#### [Exercise aim]
Would you output the entries below only from the line containing "The image size is (1379, 685)." through the line containing "Task: Click the Country search magnifier icon", exactly as they stand and with both ends included?

#### [Collected data]

○ ○ ○ ○

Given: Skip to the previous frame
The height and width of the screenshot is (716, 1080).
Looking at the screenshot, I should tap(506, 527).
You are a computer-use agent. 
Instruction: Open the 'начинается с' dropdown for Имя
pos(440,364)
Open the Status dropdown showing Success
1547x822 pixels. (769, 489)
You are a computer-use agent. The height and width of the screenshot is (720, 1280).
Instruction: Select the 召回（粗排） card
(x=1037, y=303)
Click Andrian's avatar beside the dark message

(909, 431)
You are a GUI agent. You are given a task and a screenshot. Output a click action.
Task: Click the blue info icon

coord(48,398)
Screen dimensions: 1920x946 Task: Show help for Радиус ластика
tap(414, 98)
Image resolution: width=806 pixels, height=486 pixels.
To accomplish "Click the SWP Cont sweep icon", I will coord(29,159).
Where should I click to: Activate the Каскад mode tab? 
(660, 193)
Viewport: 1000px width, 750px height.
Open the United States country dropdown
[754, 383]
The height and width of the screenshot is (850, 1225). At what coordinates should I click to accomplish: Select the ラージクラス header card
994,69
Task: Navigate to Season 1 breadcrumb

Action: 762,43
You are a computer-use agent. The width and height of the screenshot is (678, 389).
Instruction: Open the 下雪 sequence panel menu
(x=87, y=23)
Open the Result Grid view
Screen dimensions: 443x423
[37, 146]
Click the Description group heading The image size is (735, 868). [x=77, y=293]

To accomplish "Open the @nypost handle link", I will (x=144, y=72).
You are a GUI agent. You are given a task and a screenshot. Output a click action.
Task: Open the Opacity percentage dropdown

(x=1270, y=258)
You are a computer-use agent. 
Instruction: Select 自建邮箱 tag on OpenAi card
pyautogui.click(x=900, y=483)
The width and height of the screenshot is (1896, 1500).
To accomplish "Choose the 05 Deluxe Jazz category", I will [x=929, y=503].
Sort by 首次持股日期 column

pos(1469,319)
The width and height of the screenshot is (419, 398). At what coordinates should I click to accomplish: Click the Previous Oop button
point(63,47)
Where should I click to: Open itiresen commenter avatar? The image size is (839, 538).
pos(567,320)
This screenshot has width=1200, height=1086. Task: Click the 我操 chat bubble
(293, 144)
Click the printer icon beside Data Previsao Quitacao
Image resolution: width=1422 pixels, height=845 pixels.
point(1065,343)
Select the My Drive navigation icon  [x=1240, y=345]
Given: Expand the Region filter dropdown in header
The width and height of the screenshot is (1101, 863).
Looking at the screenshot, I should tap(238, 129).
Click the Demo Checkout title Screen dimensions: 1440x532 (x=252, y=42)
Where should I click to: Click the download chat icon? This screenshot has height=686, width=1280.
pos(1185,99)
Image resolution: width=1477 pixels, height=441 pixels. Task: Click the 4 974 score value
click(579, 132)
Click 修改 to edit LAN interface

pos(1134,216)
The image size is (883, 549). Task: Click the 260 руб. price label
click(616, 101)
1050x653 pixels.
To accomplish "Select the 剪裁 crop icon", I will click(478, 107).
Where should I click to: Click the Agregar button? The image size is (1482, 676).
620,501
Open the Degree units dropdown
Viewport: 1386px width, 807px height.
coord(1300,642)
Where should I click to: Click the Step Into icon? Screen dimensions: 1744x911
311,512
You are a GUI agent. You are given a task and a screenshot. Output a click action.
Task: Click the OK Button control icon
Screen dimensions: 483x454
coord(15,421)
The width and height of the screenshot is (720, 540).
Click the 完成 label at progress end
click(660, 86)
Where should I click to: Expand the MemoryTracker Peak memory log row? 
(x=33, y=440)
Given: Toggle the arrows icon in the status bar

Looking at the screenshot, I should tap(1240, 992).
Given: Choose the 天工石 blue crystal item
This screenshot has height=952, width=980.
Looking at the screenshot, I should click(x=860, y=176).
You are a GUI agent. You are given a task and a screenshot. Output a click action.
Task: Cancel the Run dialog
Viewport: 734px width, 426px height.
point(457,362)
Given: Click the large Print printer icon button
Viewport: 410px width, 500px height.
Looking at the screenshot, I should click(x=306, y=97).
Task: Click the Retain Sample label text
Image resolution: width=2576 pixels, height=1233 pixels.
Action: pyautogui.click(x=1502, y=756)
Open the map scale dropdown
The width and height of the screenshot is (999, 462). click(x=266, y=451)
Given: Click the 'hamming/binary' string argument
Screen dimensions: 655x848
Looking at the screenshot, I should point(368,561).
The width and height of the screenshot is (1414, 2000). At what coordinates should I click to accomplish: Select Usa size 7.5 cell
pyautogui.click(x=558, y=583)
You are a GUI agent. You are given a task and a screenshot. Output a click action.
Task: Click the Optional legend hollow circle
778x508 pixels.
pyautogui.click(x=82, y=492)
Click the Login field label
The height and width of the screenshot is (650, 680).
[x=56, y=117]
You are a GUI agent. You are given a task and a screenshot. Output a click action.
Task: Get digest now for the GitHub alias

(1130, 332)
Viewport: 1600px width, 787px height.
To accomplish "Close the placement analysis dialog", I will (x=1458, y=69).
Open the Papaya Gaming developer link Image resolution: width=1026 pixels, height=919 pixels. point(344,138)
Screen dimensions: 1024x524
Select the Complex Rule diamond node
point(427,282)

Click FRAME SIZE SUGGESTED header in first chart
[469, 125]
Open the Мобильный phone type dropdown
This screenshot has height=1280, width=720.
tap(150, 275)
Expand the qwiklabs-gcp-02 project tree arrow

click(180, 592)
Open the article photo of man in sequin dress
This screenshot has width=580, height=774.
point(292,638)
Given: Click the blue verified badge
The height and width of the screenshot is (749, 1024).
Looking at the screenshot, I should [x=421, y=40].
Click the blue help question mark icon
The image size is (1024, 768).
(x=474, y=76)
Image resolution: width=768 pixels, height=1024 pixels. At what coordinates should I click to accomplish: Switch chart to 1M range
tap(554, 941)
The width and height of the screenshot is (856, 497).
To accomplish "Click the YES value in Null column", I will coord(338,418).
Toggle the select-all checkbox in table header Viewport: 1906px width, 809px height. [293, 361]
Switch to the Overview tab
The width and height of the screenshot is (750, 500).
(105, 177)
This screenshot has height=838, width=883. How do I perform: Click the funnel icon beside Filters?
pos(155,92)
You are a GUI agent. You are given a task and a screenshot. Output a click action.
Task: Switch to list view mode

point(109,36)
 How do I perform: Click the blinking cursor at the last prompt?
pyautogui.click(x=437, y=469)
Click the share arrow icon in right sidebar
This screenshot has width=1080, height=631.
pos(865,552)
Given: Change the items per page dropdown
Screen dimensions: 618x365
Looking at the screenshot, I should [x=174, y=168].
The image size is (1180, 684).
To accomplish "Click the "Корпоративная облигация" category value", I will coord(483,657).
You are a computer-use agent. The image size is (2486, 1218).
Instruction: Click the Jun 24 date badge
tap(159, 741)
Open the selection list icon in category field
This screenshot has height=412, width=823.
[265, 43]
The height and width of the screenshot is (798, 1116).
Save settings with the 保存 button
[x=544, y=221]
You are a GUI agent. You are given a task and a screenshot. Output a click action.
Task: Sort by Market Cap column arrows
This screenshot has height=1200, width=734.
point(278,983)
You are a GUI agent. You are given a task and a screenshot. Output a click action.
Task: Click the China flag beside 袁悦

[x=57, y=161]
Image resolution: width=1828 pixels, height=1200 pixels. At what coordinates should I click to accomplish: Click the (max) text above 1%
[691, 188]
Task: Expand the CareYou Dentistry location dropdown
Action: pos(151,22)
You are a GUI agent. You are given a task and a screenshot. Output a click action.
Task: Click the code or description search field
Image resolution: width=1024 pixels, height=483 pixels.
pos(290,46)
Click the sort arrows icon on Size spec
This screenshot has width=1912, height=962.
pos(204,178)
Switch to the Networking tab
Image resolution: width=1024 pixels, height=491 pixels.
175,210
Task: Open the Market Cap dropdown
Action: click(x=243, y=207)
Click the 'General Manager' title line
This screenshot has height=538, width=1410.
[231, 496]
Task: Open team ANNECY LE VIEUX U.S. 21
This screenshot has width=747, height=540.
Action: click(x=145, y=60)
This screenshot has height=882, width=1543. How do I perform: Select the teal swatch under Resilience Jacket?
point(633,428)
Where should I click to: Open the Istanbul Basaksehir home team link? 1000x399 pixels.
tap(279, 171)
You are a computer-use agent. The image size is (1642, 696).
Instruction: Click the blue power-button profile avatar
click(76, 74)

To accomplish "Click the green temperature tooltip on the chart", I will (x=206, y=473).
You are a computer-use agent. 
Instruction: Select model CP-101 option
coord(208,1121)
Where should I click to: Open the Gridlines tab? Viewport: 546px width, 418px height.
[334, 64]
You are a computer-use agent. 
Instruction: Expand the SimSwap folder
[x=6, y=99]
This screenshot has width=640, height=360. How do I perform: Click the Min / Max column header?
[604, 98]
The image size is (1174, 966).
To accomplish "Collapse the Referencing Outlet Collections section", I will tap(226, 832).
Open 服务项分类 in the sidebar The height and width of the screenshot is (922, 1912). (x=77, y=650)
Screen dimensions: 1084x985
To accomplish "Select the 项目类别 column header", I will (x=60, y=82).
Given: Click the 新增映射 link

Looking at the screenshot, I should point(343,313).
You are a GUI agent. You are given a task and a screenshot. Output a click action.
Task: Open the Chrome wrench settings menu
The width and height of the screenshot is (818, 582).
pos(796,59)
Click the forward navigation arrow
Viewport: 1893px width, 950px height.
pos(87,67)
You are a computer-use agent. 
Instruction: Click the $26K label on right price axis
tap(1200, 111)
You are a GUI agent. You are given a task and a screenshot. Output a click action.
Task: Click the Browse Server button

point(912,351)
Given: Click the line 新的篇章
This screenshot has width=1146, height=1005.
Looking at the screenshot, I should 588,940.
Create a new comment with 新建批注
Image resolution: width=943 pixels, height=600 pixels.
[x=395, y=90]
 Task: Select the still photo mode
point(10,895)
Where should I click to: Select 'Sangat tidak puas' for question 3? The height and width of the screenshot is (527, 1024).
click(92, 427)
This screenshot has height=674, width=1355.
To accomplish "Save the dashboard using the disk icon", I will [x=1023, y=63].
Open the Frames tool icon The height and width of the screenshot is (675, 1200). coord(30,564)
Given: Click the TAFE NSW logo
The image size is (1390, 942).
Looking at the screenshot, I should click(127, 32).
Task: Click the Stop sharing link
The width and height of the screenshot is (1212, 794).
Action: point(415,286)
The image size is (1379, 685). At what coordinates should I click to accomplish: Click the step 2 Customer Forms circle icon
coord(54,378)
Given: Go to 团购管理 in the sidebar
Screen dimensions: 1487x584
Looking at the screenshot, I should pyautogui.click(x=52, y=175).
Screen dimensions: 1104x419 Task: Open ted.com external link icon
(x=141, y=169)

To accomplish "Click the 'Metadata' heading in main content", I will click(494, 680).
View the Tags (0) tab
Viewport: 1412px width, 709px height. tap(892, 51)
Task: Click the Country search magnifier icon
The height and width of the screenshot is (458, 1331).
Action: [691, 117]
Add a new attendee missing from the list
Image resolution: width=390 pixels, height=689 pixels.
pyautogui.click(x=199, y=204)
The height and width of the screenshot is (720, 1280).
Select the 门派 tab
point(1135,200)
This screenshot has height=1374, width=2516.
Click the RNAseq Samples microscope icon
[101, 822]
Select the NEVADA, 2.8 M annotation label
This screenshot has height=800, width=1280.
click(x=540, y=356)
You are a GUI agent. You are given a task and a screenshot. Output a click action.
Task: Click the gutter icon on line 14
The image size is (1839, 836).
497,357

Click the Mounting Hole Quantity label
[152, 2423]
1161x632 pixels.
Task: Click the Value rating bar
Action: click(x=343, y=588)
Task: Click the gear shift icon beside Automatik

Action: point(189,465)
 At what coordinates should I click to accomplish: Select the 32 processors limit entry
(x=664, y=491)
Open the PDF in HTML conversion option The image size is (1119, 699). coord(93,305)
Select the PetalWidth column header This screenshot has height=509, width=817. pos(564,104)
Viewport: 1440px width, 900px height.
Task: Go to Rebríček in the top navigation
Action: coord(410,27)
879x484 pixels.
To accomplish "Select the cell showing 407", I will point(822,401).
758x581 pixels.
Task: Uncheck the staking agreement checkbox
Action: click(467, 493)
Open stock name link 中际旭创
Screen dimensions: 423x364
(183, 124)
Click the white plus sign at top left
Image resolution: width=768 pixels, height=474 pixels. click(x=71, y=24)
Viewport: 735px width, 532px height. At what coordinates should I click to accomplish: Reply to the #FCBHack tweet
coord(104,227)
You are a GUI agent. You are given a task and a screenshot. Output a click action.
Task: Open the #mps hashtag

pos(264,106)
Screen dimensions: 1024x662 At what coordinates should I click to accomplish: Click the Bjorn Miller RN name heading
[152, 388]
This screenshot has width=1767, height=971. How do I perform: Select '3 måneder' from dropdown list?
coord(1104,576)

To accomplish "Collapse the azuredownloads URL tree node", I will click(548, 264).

○ ○ ○ ○

#### [Exercise answer]
The image size is (1379, 685). At what coordinates should I click to accomplish: Click the step 2 Customer Forms circle icon
coord(54,378)
Given: Go to 团购管理 in the sidebar
Screen dimensions: 1487x584
Looking at the screenshot, I should pyautogui.click(x=52, y=175).
Screen dimensions: 1104x419 Task: Open ted.com external link icon
(x=141, y=169)

To accomplish "Click the 'Metadata' heading in main content", I will click(494, 680).
View the Tags (0) tab
Viewport: 1412px width, 709px height. tap(892, 51)
Task: Click the Country search magnifier icon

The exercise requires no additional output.